====== Material for this task ======

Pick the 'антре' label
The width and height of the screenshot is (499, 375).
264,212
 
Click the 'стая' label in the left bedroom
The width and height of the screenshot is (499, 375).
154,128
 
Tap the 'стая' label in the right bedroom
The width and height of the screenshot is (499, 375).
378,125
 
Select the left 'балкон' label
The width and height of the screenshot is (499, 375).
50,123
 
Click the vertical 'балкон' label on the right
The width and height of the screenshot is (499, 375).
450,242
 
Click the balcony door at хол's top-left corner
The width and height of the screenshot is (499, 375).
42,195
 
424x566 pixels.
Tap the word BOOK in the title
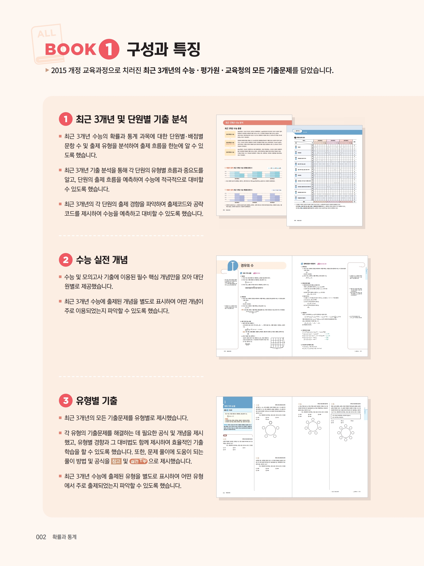tap(71, 49)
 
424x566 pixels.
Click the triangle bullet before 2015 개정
tap(47, 70)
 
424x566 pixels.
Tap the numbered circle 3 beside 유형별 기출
tap(66, 401)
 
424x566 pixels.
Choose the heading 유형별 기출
tap(96, 401)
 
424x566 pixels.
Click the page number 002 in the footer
tap(41, 537)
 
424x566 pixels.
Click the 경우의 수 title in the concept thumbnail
tap(247, 265)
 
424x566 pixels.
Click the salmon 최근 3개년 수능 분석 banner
tap(257, 123)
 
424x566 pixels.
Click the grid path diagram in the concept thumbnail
tap(277, 342)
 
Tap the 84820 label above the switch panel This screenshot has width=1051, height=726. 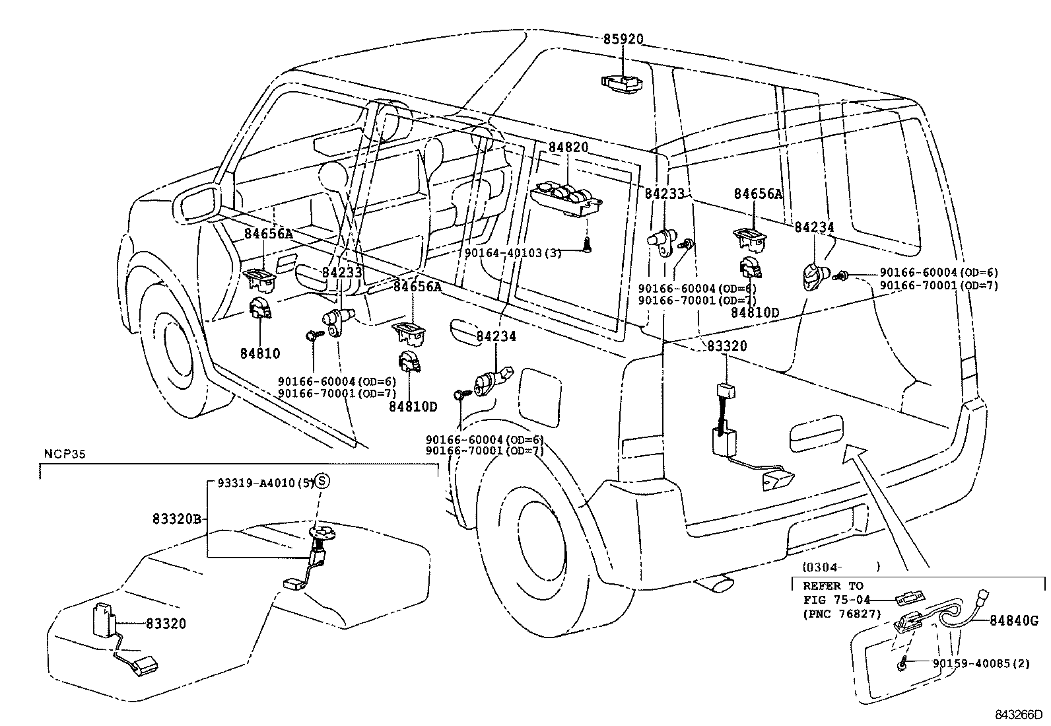click(x=567, y=147)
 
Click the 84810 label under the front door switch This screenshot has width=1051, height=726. click(x=259, y=353)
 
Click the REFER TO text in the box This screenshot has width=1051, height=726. click(x=832, y=586)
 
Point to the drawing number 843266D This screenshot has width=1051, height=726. click(x=1019, y=714)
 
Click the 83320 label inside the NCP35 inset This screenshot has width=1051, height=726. click(x=166, y=623)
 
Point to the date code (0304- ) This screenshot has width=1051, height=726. click(x=841, y=567)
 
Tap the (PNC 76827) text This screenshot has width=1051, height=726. click(x=842, y=614)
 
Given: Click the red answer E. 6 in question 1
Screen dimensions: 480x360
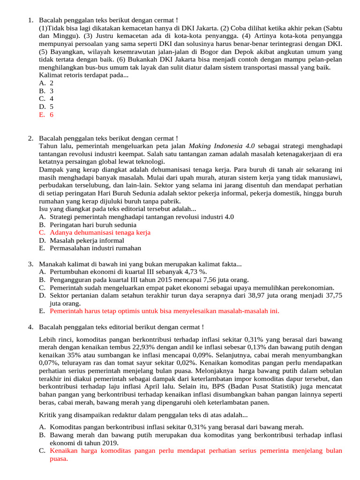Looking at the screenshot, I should (x=46, y=114).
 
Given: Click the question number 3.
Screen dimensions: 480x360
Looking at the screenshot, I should (x=30, y=264).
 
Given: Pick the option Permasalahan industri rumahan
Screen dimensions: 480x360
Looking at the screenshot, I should (x=95, y=248).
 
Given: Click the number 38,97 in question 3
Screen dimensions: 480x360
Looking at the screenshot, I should (x=259, y=295).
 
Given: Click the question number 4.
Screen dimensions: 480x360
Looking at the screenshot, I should (x=30, y=327).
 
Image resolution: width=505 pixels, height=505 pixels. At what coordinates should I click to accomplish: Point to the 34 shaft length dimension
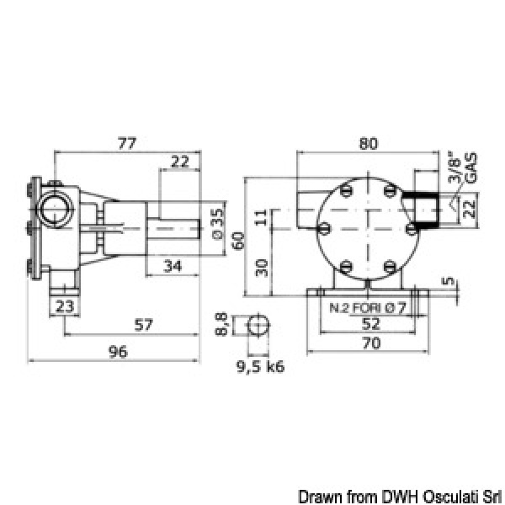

======

Which lines in the entries contain the string "concept", matching case exactly? Copy out each of those lines.

Click the 경우의 수 title in the concept thumbnail
Click the grid path diagram in the concept thumbnail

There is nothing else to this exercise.